Pictures appear among the records below and must be omitted. Repeat exactly the lines from the line with "You are a computer-use" to the line with "Task: Open aleksandrspecialone profile avatar", both included.

··· MATERIAL FOR THIS TASK

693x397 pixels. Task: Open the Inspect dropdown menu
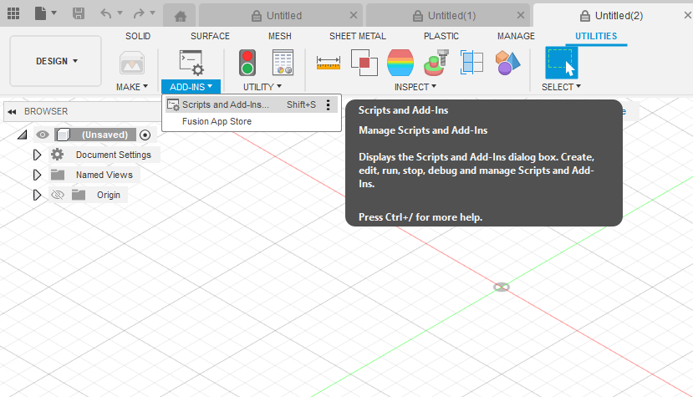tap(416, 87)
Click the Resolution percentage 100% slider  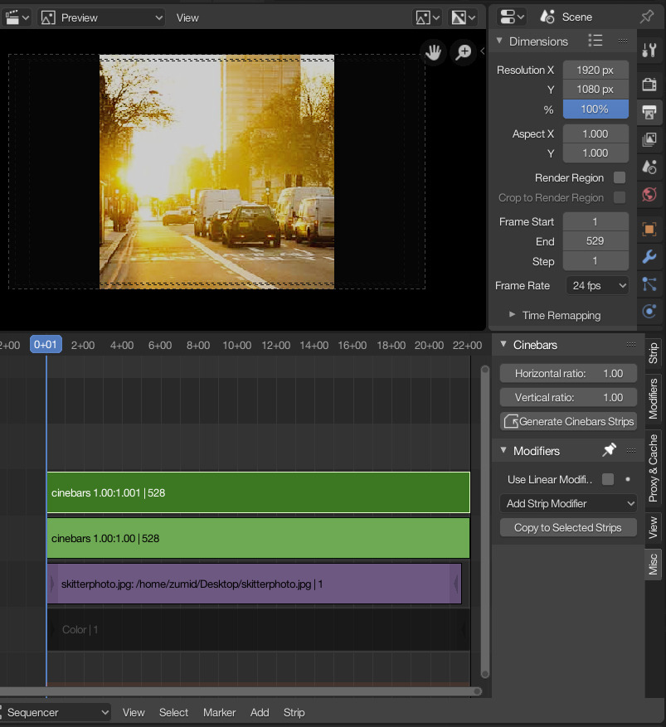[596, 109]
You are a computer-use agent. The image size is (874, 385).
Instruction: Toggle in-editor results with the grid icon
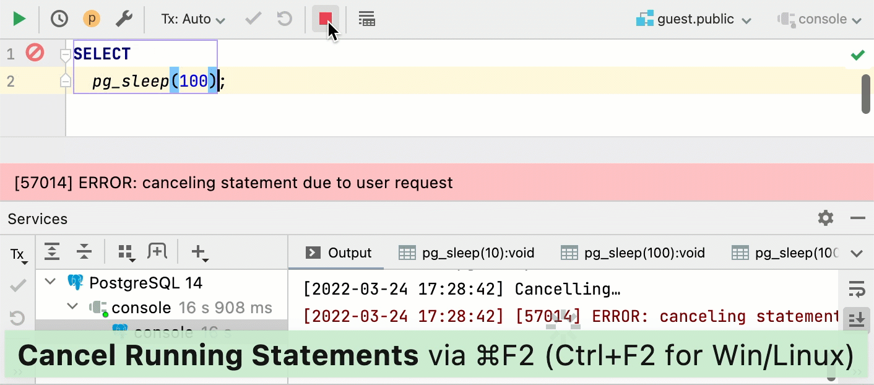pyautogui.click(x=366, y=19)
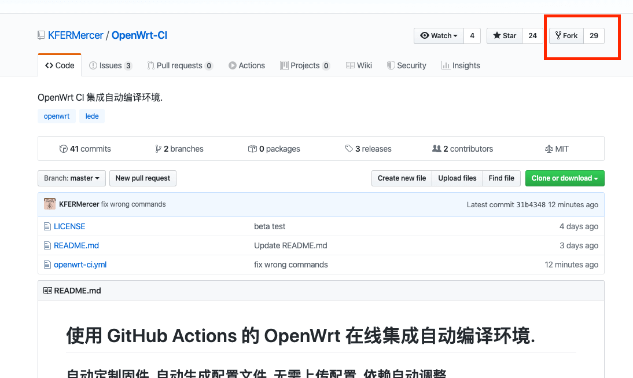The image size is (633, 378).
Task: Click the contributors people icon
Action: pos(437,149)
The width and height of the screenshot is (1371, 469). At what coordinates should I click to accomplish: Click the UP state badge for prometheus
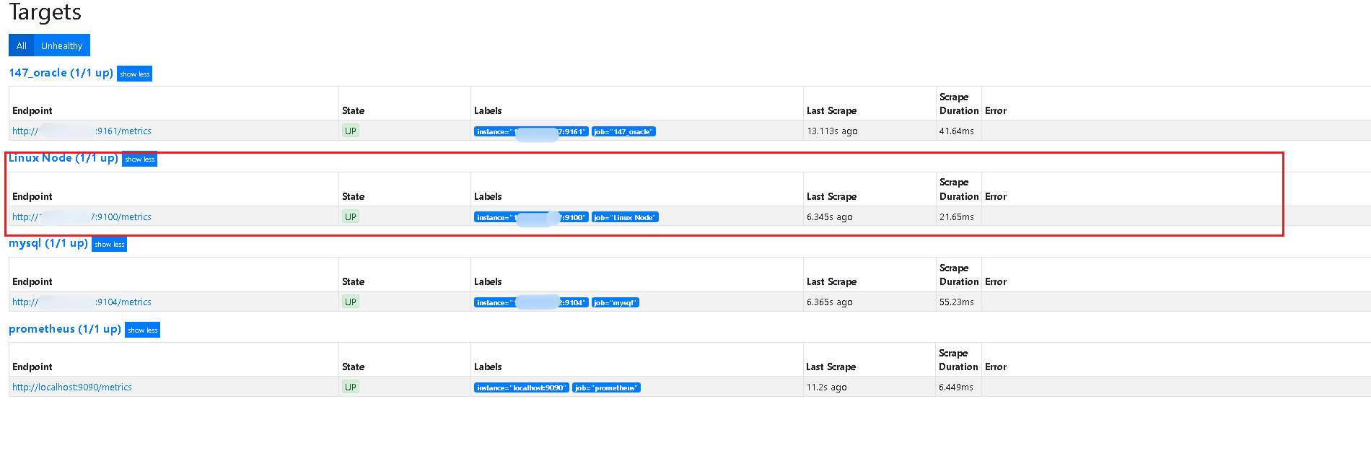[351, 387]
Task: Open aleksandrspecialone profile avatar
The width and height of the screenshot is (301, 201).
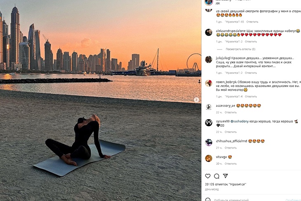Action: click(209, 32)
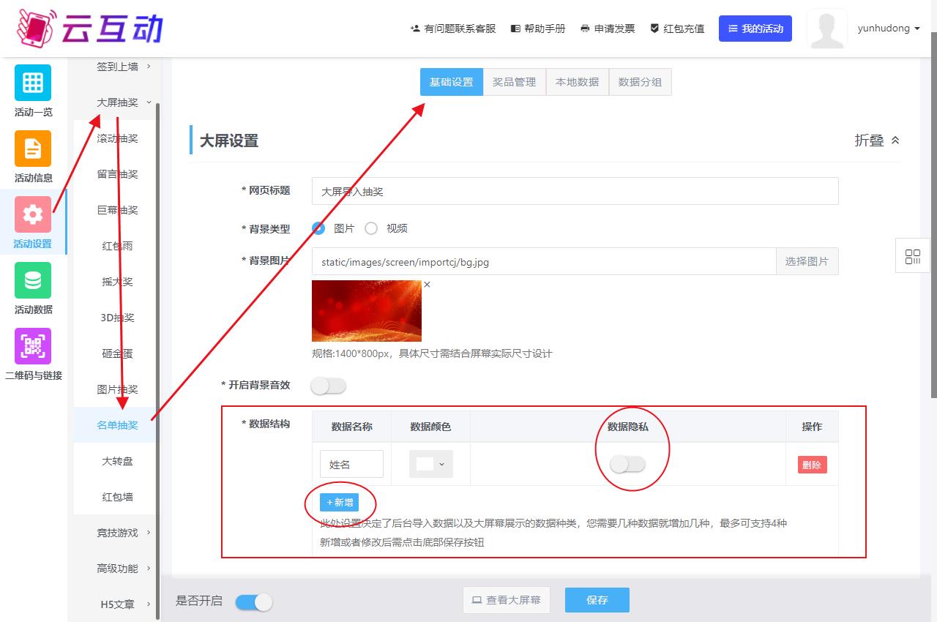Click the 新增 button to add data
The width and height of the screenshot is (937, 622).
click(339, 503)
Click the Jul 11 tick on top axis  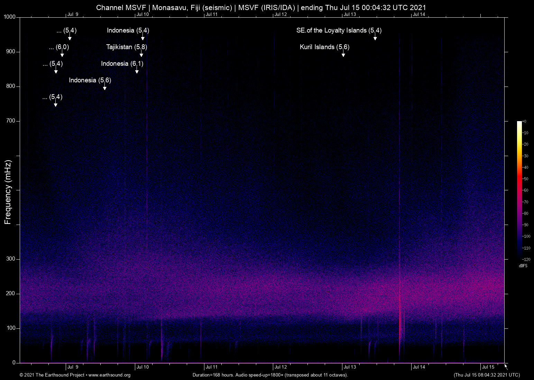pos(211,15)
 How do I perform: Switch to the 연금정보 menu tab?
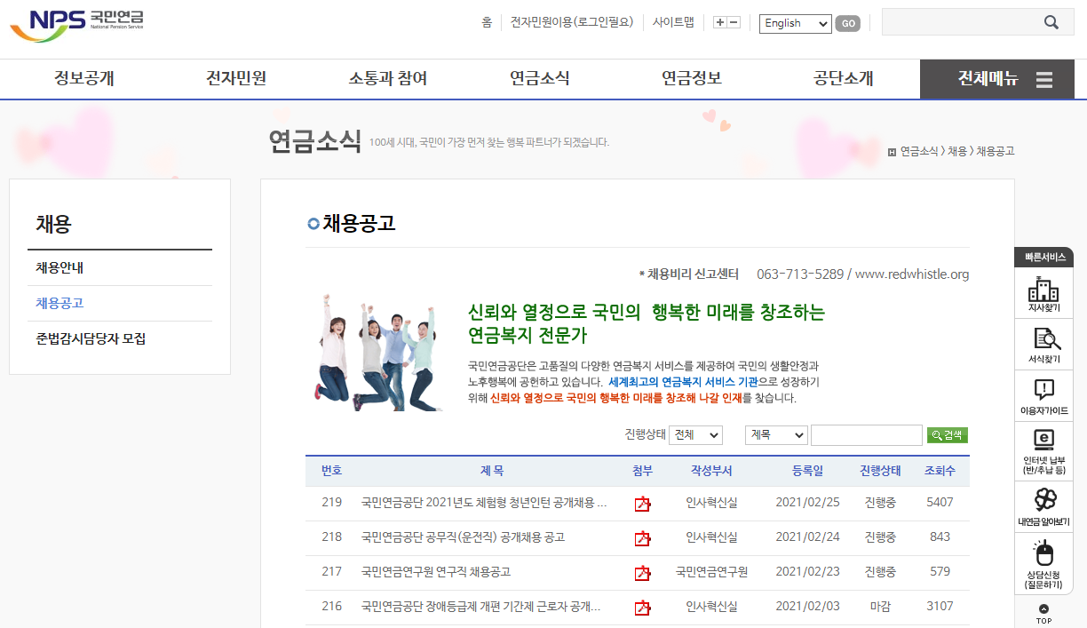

······

> [TASK ANSWER]
You are a computer-use agent. The image size is (874, 385).
Instruction: Toggle in-editor results with the grid icon
pyautogui.click(x=366, y=19)
The image size is (633, 378).
Task: Click the contributors people icon
Action: pos(437,149)
The width and height of the screenshot is (1371, 469). At what coordinates should I click to accomplish: Click the UP state badge for prometheus
[351, 387]
Task: Open aleksandrspecialone profile avatar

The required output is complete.